Timing in Parallel Physical Interfaces

The issue of synchronization in parallel Physical layer environments is actually quite simple. Referring back to Figure 4-4, we see that, among the multiple communications paths between the transmitter and the receiver, the clock path is used to synchronize the two communicating parties. Using the clock circuit, the transmitter explicitly indicates to the receiver when valid data are present on the data circuits. If data rates and interface distances are held within limits to ensure that skew does not occur, the information supplied by the clock circuit is adequate to avoid erroneous sampling of the data circuits.
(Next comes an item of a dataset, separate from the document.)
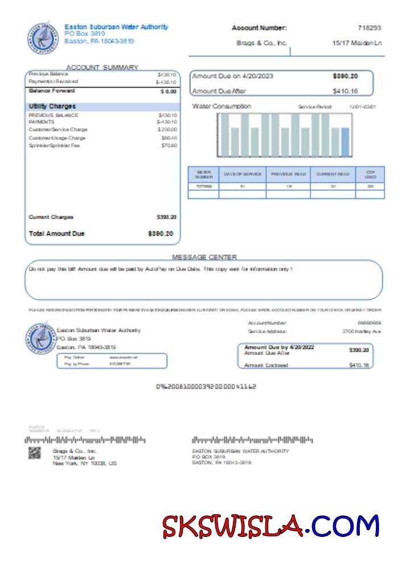The height and width of the screenshot is (570, 410).
Task: Click the MESSAGE CENTER heading
Action: click(x=204, y=257)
Timing in Serial Physical Interfaces

When only one path is available for communication between a transmitter and a receiver, the issue of synchronization becomes more complex. There are basically two ways to synchronize a transmitter and a receiver in a serial environment. One relies on implicit timing between communicating parties and is called asynchronous communication, while the other is based on the exchange of explicit timing information between communicating parties and is called synchronous communication.